Di fatto, noi abbiamo visto come l'acqua cambiasse colore man mano ci si inoltrasse verso l'interno. Sebbene abbia visto qualche martin pescatore e alcuni piccoli aironi, mi è sembrato che le sponde ricche di vegetazione fossero piuttosto scarse in fatto di avifauna. Non mi stupisco di ciò perché i malgasci si dedicano meticolosamente alla spogliazione della natura, sia sopra che sotto la superficie del mare. Lo fanno per la loro sussistenza, lo capisco, ma di fatto l'ambiente viene depauperato. Le anguille, per esempio, non fanno in tempo a diventare grandi come quegli anguilloni, chiamati capitoni, che vediamo in vendita nei nostri mercati del pesce. Se qualcuno ha una piroga, passa la giornata sul fiume a pescare, ma se non ne ha entra nell'acqua torbida e rimane in ammollo tastando nel fango finché non trova ciò che cerca. Ho sentito dire che anche nelle lagune venete c'è chi riesce a catturare i pesci dei fondali fangosi a mani nude.


Per quanto riguarda la nostra avventura acquatica, sia io che Tina ci siamo presi un lungo bagno tonificante nell'acqua fredda e trasparente. Fra i nostri piedi, a pochi passi dalla riva del fiume e a circa un metro di profondità, c'erano dei piccoli pesci variopinti simili agli scalari. Non avevano alcun timore. Quasi si lasciavano toccare. Al ritorno, uno dei due pagaiatori si è gettato in acqua, mentre l'altro costeggiava, perché aveva visto sulla riva un albero di guava. Dopo un po', perfettamente a suo agio nell'acqua del fiume come lo è in quella del mare, da bravo Vezo, è ritornato gettando dentro la piroga alcuni piccoli frutti gialli, probabilmente acerbi. Verso la foce, i fenicotteri, di cui Ernesto mi aveva parlato già la volta precedente. Una trentina, ma non mi sono sembrati rosa come i nostrani, bensì bianchi. Potrebbe essere, per tale ragione, una specie diversa. Durante l'attracco, un paio di bambini malgasci di un anno d'età o poco più, insieme ad altri più grandi e alle loro madri, si sono messi a piangere terrorizzati: avevano visto.....l'Uomo Nero. Anzi, l'uomo bianco. Stessi condizionamenti culturali istintivi, benché invertiti.

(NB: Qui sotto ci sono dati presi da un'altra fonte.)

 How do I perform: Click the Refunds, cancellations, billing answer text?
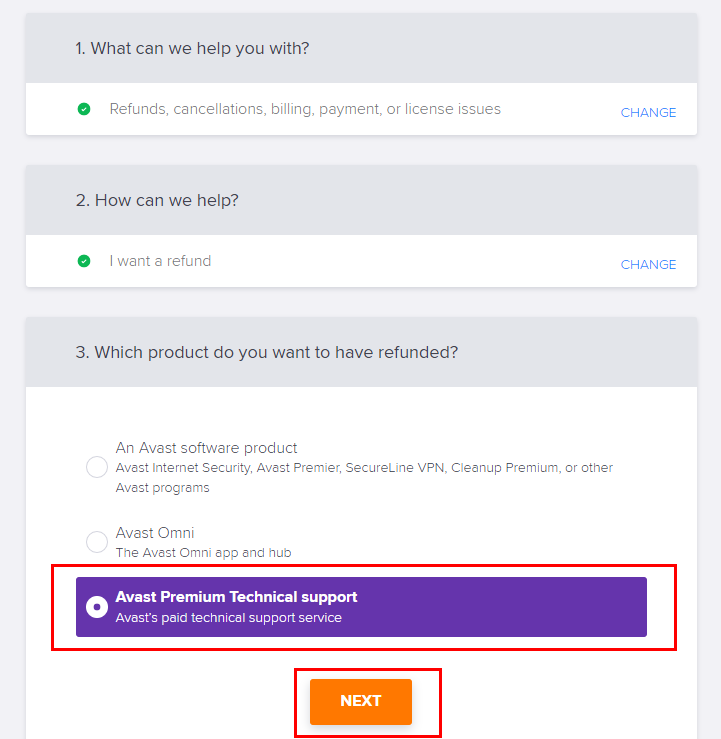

La gita alla piscina naturale di Sant Augustin ci è così piaciuta che volevamo fare il bis il giorno dopo, ma la sera, a cena, vista l'impossibilità di estinguere la perenne sete con bevande fredde e non potendo mangiare nemmeno una “soupe cinoise”, di comune accordo abbiamo deciso di chiedere il conto e di partire domenica 31 rinunciando al secondo bagno. I piroghisti, al mattino dopo, si sono presentati ed erano visibilmente delusi. Sant Augustin è un posto quieto, che affascina con le sue rupi strapiombanti sul mare, ma di una quiete effimera, giacché va bene per una “botta e via”, per un pic nic, per qualche cicala di mare grigliata, non per lunghi soggiorni. Nel mio caso, devo constatare che i nostri due giorni come clienti del Paradis d'Esperance hanno avuto un finale spiacevole, un “venenum in cauda”. Mi dispiace, ma con la birra non si scherza!